- **WHAT THE TASK REQUIRES**:
Copy only the lines from the one with "The image size is (1170, 1228)." through the end of the records, exactly as they stand. No pictures belong in the copy.

- **PROVIDED DATA**:
BEGIN
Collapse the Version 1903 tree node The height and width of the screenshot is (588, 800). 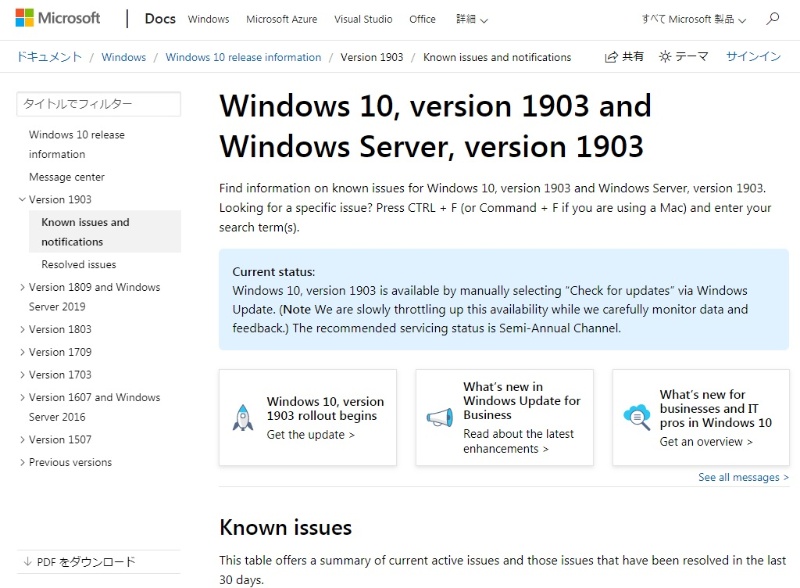(x=22, y=199)
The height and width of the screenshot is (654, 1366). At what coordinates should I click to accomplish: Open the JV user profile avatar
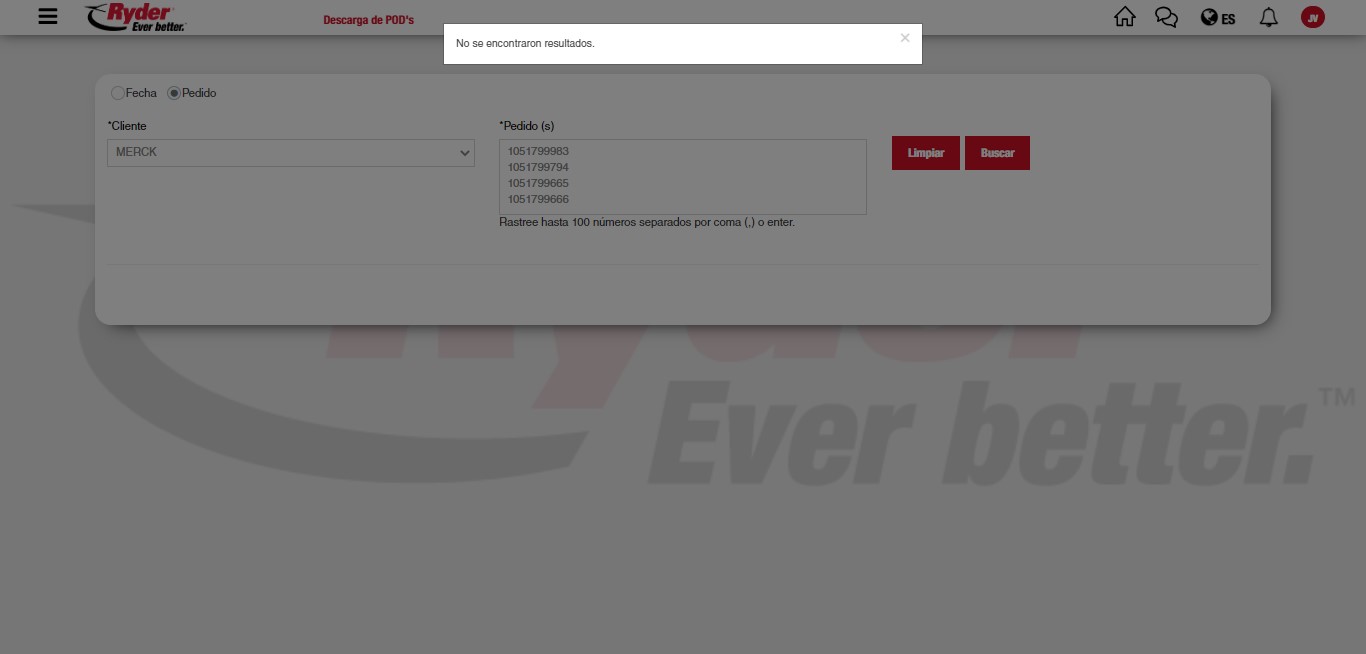tap(1313, 17)
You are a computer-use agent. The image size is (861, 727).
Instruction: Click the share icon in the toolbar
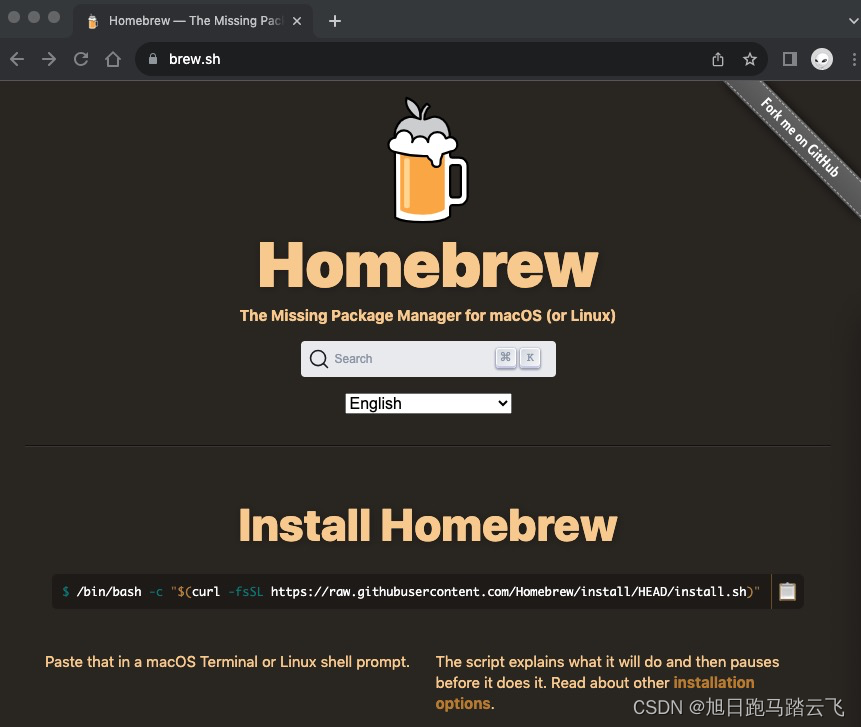717,59
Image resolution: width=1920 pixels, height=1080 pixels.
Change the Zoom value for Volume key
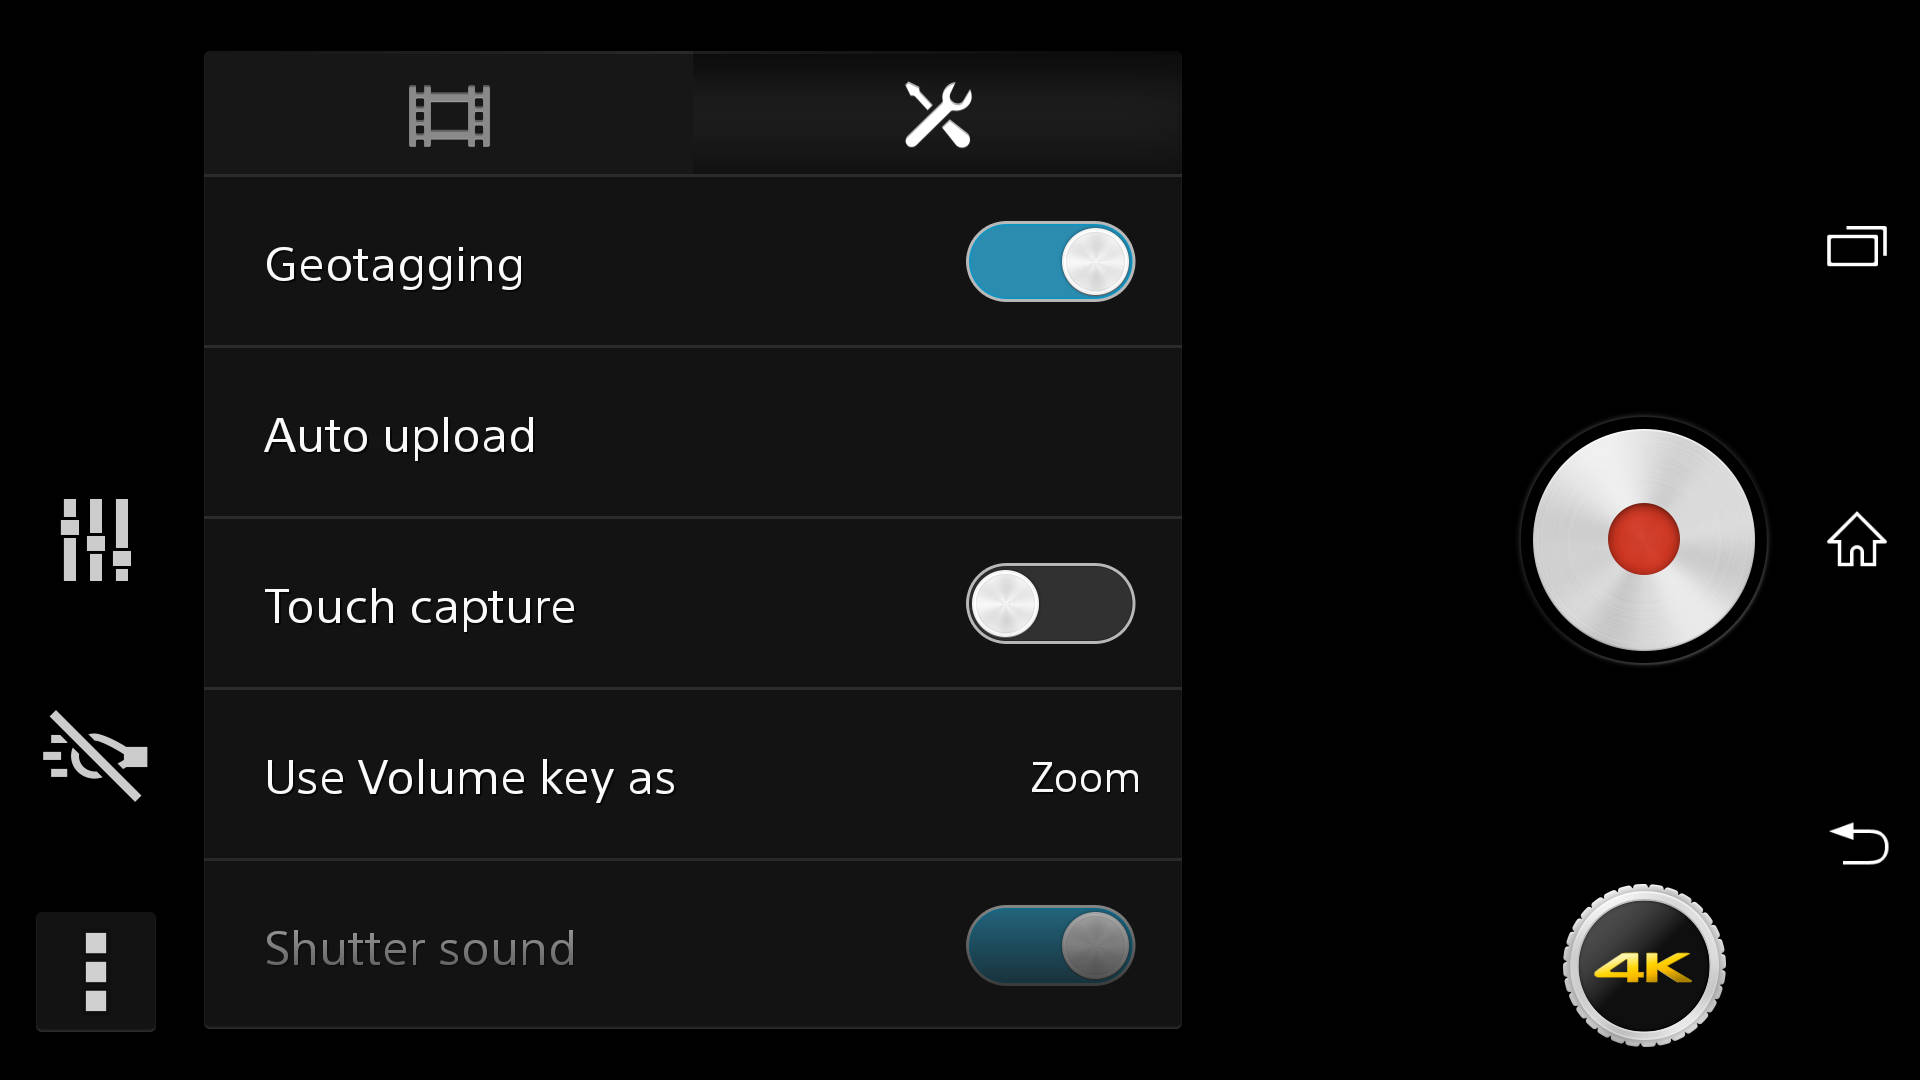(x=1085, y=778)
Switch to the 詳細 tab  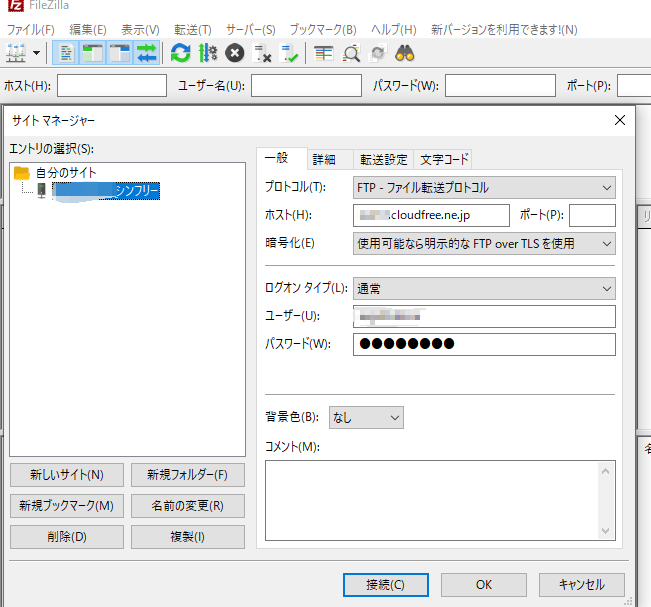pos(324,159)
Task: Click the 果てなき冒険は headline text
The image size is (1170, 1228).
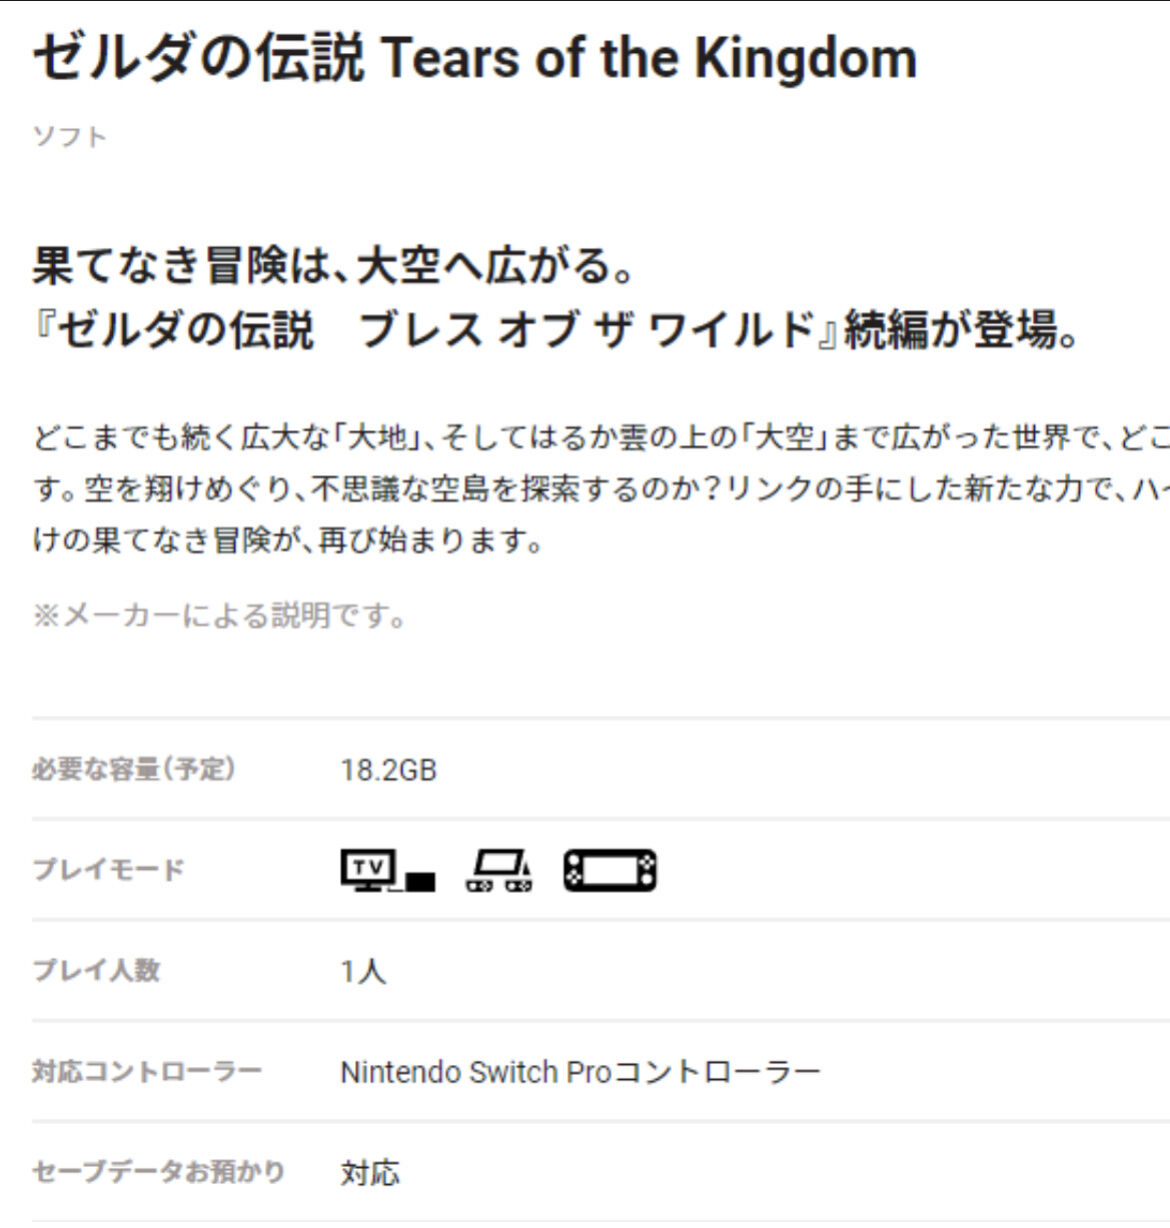Action: pyautogui.click(x=334, y=266)
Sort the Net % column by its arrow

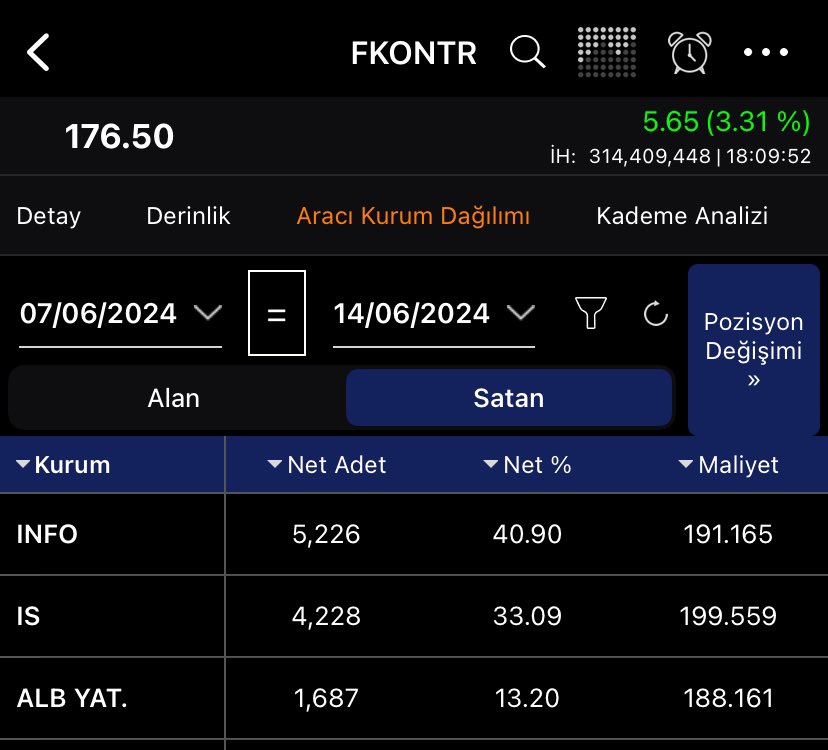(x=489, y=464)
END
- **TASK RESPONSE**:
The image size is (1170, 1228).
Action: pyautogui.click(x=334, y=266)
Sort the Net % column by its arrow

(x=489, y=464)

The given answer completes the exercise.